There are already so many awesome answers here, but I'd like to share with you how I interpret the "probabilistic distribution of probabilities" as @David Robinson described in the accepted answer and add some complementary points using some very simple illustrations and derivations.

Imagine this, we have a coin and flip it in the following three scenarios: 1) toss it five times and get TTTTT (five tails and zero head); in scenario 2) use the same coin and toss it also five times and get HTTHH (three heads and two tails); in scenario 3) get the same coin and toss it ten times and get THHTHHTHTH (six heads and four tails).

Then three issues arise a) we don't have a strategy to guess the probability in the first flipping; b) in scenario 1 the probability (we would work out) of getting head in the 6th tossing would be impossible which seems unreal(black swan event); c) in scenario 2 and 3 the (relative) probabilities of getting head next time are both $0.6$ although we know the confidence is higher in scenario 3. Therefore it is not enough to estimate the probability in tossing a coin just using a probability point and with no prior information, instead, we need a prior before we toss the coin and a probability distribution for each time step in the three cases above.

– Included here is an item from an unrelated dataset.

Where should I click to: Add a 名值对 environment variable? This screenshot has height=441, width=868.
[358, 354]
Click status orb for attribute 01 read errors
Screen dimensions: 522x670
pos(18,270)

Beta distribution $\text{Beta}(\theta|\alpha_H, \alpha_T)$ can address the three problems where $\theta$ represents the density over the interval [0, 1], $\alpha_H$ the times heads occur and $\alpha_T$ the times tails occur here.

For the issue a, we can assume before flipping the coin that heads and tails are equally likely by either use a probability point and saying that the chance of occurring heads is 50%, or employing the Beta distribution and setting the prior as $\text{Beta}(\theta|1, 1)$ (equivalent to the uniform distribution) meaning two virtual tosses(we can treat the hyperparameter (1, 1) as pseudocounts) and we have observed one head event and one tail event (as depicted bellow).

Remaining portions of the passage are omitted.